Die Zusammenfügung beider Worte könnte zwar „geh sammeln/abkassieren“ bedeuten, damit würde die Bestimmung der begehrten Waren und Dienstleistungen indes nur vage angedeutet, weil z. B. unklar bliebe, ob der Kunde selbst abkassieren soll oder Dritte. Dies gilt insbesondere angesichts der ungewöhnlichen Wortverbindung der beiden Begriffe, da der Verkehr es in Zusammenhang mit den begehrten Waren und Dienstleistungen nicht gewöhnt ist, durch imperative Formen in englischer Sprache eine unmittelbare Sachaussage im Hinblick auf die Geltendmachung von Forderungen vermittelt zu bekommen. Zudem wird die Wahrnehmung des Zeichens als Imperativ durch die Zusammenfügung der Worte „go“ und „collect“ mittels eines Bindestrichs erschwert. Der Verkehr nimmt aber üblicherweise ein Zeichen so auf, wie es ihm begegnet, und unterwirft es nicht einer intensiven und langwierigen Analyse.

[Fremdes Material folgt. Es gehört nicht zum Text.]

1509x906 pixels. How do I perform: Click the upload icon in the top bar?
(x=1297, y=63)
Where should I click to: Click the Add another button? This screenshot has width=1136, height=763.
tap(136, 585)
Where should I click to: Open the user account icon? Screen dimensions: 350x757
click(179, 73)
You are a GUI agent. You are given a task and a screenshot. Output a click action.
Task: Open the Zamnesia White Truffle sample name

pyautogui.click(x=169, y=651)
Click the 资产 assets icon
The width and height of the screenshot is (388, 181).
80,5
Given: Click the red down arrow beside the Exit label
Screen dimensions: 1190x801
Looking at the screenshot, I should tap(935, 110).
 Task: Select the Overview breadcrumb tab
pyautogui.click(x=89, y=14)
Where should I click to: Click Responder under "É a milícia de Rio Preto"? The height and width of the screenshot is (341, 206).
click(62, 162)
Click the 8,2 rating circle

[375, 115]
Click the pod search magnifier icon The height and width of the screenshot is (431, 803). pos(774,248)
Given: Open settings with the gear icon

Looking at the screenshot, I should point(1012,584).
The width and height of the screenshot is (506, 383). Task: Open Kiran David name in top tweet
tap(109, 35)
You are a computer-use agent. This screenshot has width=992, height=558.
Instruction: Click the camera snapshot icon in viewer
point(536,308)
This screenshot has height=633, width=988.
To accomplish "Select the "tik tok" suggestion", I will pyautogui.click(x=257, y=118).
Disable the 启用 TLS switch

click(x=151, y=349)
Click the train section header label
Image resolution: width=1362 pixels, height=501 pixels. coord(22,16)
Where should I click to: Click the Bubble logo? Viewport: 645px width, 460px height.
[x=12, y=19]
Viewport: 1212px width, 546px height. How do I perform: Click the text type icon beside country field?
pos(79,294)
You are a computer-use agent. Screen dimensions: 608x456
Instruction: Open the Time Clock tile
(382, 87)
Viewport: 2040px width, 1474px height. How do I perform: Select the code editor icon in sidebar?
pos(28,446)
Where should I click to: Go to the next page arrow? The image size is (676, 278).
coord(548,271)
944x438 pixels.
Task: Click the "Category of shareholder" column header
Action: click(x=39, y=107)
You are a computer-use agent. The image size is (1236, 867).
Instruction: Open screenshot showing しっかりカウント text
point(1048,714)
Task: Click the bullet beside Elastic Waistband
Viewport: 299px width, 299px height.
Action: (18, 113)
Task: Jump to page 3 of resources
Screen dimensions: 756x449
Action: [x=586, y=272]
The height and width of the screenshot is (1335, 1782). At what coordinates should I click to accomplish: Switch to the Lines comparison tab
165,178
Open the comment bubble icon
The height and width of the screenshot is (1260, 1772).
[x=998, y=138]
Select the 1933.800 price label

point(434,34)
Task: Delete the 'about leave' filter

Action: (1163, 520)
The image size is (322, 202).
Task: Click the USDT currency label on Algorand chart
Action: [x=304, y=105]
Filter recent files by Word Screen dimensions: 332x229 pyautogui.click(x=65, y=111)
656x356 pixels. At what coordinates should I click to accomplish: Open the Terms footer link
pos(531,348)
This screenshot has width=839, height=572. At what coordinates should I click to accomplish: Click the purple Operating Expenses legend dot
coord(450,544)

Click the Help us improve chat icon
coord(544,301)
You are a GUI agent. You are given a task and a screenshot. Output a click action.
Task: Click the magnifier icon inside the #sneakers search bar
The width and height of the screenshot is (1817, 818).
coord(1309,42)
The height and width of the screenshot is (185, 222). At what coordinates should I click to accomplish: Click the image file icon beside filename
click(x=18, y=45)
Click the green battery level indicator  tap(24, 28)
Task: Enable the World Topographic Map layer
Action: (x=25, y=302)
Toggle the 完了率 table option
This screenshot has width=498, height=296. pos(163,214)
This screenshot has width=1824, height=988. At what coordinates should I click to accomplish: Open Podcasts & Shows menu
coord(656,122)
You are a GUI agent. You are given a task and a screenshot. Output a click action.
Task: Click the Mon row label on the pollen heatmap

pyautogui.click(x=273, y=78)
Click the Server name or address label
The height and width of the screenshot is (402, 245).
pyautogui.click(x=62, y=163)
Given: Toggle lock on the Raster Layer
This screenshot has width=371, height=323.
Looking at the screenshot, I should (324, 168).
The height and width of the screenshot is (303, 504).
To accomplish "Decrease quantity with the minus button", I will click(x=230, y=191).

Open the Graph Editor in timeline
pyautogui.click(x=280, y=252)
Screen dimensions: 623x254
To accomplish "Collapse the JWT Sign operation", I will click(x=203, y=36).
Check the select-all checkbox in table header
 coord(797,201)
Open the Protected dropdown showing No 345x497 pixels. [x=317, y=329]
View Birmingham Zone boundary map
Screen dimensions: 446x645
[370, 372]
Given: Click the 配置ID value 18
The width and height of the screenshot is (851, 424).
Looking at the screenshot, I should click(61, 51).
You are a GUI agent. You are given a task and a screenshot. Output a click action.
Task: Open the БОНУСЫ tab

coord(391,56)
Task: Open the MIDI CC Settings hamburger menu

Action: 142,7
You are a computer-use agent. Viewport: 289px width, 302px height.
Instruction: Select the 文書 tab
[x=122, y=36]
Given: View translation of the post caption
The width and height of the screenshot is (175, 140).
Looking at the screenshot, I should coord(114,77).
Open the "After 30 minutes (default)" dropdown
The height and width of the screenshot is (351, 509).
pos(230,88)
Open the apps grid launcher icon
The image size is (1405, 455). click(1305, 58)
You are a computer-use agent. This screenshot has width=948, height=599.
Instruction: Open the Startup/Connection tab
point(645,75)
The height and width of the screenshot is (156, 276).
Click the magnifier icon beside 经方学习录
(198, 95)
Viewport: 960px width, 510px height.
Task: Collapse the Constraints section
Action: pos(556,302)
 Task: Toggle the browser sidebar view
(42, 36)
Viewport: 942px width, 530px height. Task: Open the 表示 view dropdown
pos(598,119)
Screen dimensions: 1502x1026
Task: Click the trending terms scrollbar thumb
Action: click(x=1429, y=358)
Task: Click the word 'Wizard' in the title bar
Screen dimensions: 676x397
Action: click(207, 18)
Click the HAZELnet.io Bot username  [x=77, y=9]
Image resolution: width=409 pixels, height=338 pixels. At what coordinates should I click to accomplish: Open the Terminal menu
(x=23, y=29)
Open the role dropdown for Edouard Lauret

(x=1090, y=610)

Insgesamt ist der Produktbezug daher nur schwach ausgeprägt und dadurch gekennzeichnet, dass eine Merkmalsbeschreibung angesichts der ungewöhnlichen Wortverbindung und Schreibweise nur vage angedeutet wird, so dass die begehrte Marke noch geeignet erscheint, auf die Herkunft aus einem bestimmten Unternehmen hinzuweisen.
2.
Die Eintragung kann auch nicht nach § 8 Abs. 2 Nr. 1 MarkenG (Art. 3 Abs. 1 b) MarkenRL) versagt werden, weil es der begehrten Marke nicht an der erforderlichen Unterscheidungskraft fehlt.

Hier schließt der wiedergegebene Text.